My writing life has ebbed and flowed since 1998. But whether I’ve been teaching, on summer vacation, at home with young children, back in the classroom, or back home again with my boys in school, I’ve never been able (or wanted to) write from morning till night. I just don’t function that way. And yet. Knowing others work more than I do means it’s not a very long before I see what I do as somehow not enough.
|Writing back in the old days|
When my boys were little, I aimed for three writing days a week. Sometimes those sessions were ten minutes long. Other times, when I had a babysitter, I got in a solid hour and a half. There are authors with little ones who produce book after book, who are able to balance the parenting and writing with (what appears to be) more ease than I. Kiersten White is one of those superstar moms who writes like the wind. I mean, look at those books she’s written with three little ones at home. Amazing!

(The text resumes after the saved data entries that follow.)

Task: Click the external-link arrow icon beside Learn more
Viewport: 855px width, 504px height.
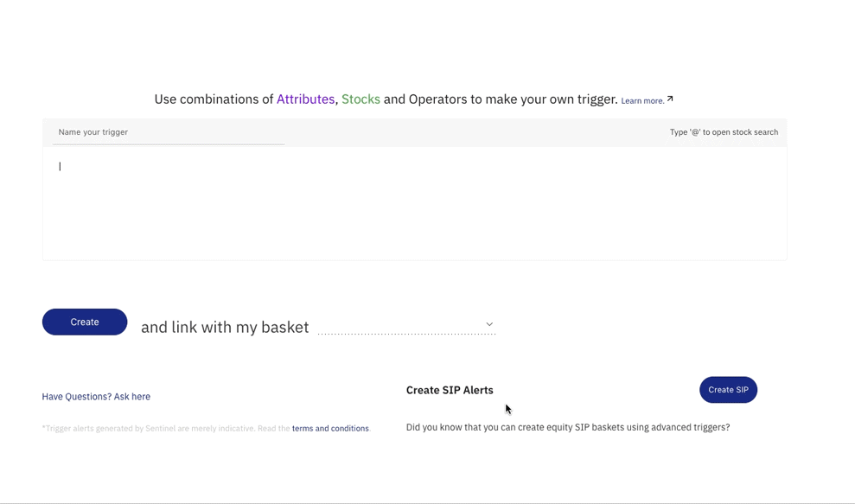Action: coord(670,99)
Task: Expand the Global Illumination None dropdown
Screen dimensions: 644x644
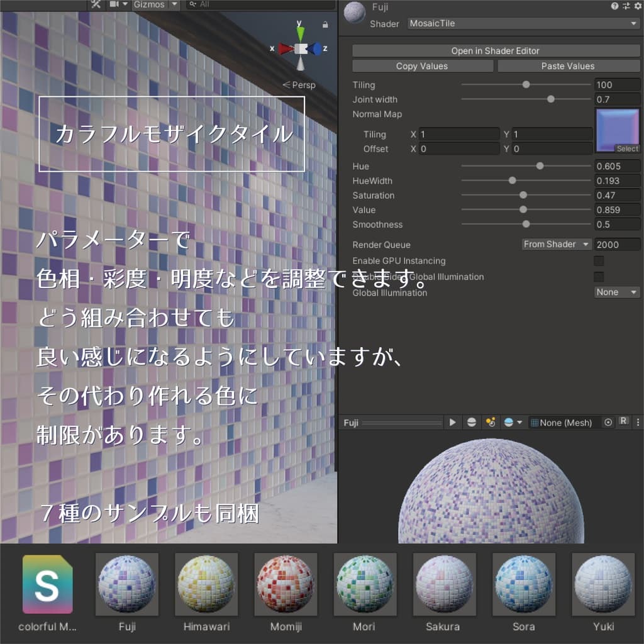Action: 616,292
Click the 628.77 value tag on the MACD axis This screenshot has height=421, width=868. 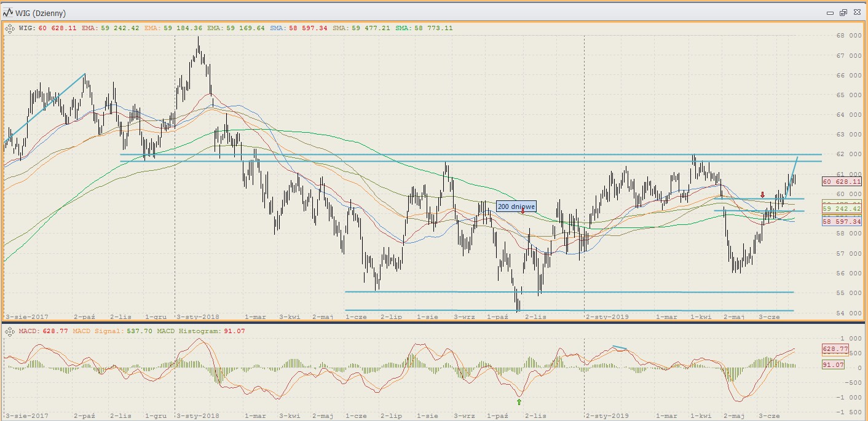pos(835,349)
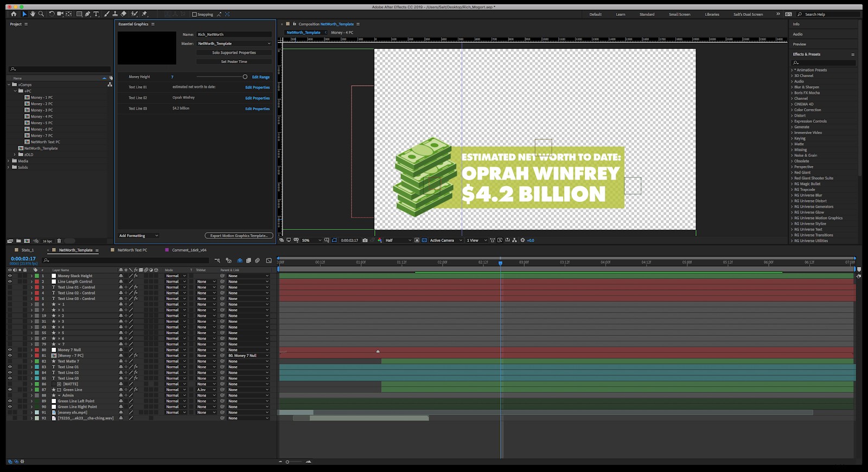Select the Horizontal Type tool

[97, 14]
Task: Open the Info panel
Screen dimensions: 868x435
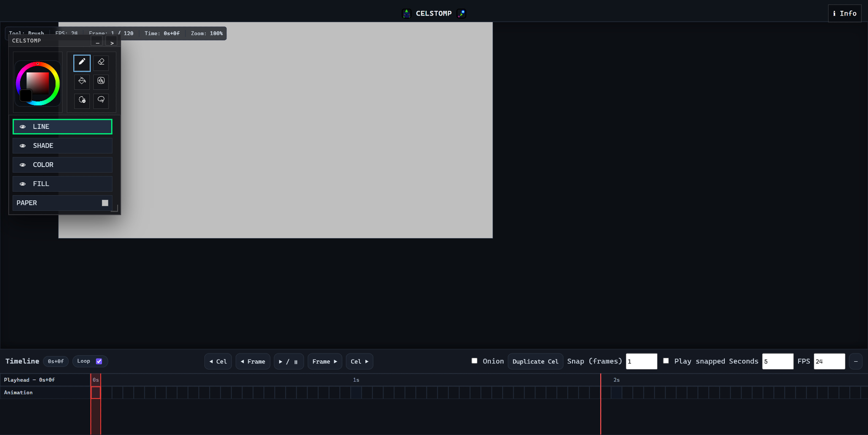Action: [844, 13]
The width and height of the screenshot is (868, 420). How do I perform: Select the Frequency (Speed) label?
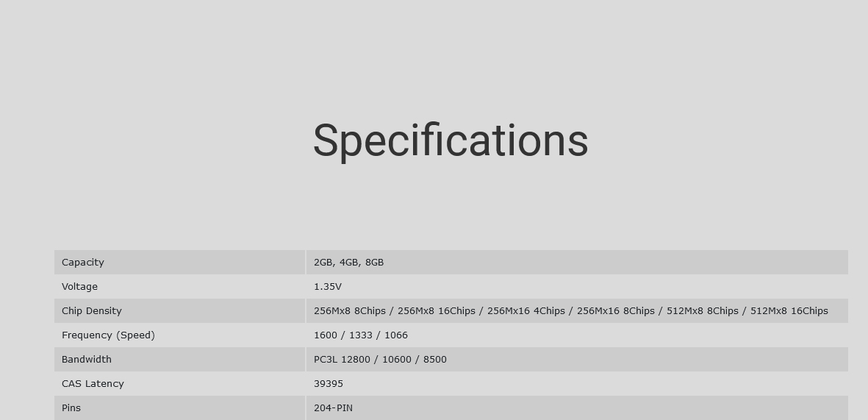click(109, 335)
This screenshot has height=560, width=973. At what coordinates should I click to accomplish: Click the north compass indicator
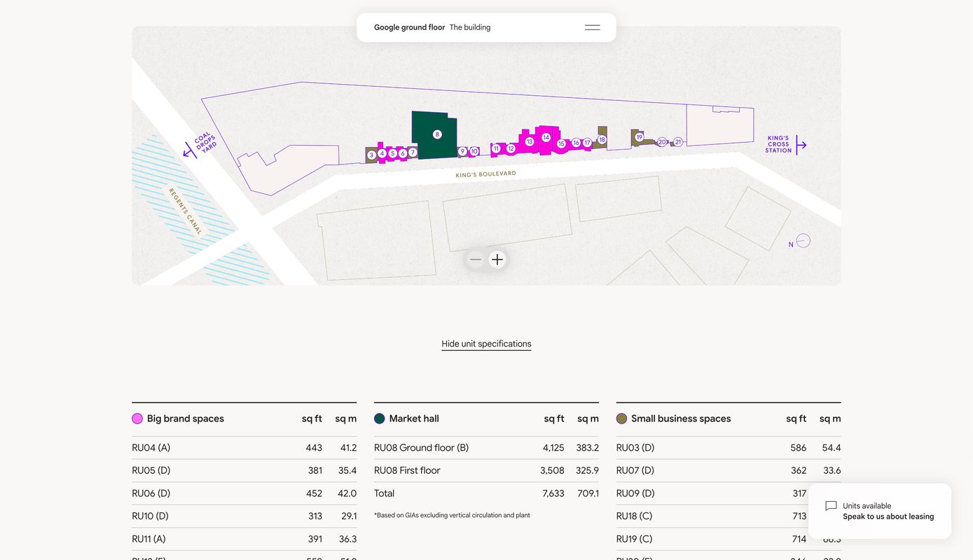(x=803, y=241)
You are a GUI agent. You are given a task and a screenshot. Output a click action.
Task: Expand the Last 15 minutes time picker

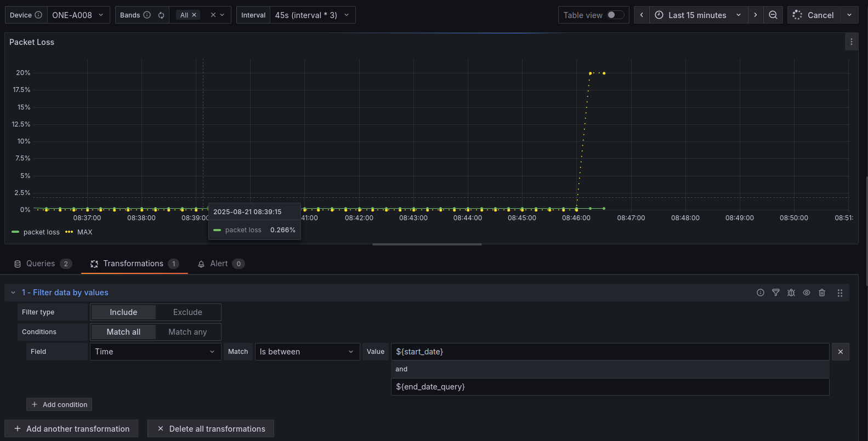click(x=698, y=15)
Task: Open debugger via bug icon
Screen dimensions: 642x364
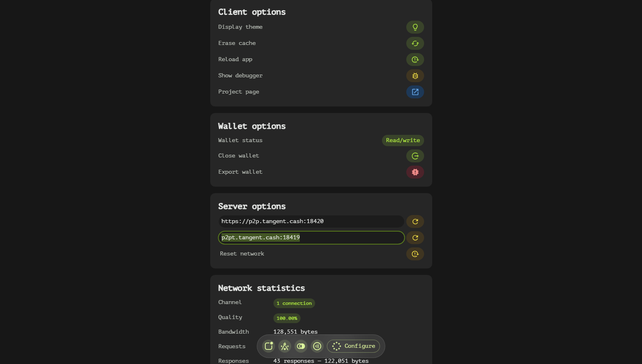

Since debuting in 2012, I’ve been fortunate enough to sell three more books. Please know I’m aware how much of a gift this is. I have incredibly talented friends who have yet to make a second sale. But I know others who have already released five, six, seven books since our early days. Victoria Schwab is one of those rare talents who writes for both the young adult and adult market. Look at all the books she’s produced in just a few short years.
It’s a slippery slope for me, having access to so much information. Comparing my experience with the sliver of other lives I’m seeing.
The Internet allows us to glimpse others’ writing in a way no other generation of authors ever has before. And while it can be encouraging and inspiring, it can be destructive, too. The thing is next year might not be as productive as this year was for me. And what will I do with that? I know it would be far too easy to see the authors who continue to write “with ease”* and find success as the ones who are doing it right. It would mean my process is flawed and broken.
But the more I live this life, the more I’m coming to see creativity doesn’t work this way.
So here’s what I’m telling myself. And if it benefits you, I hope you’ll listen in:
I’m allowed to be in awe of those who work differently than I do. But I can’t let their style and success spell defeat for me. What they’re doing has nothing to do with what I’m doing. Their efforts don’t reflect poorly on mine. Some years will be more productive than others. It’s not about talent or skill. Not better or worse, just different.
Whatever life phase, writing phase, creative phase I’m in, I want to be fully in it. Learn it, embrace it, love it. Do it. I want to use it in the best way I’m able and learn to let go of the rest.
“I’m not in this world to live up to your expectations and you’re not in this world to live up to mine.” ― Bruce Lee
*And here’s the thing: while I know Kiersten and Victoria have had a lot of success, I’ve also read blog posts where both of them have shared writing can be very, very hard. My gut reaction to their experiences is skewed…and unfair to all of us.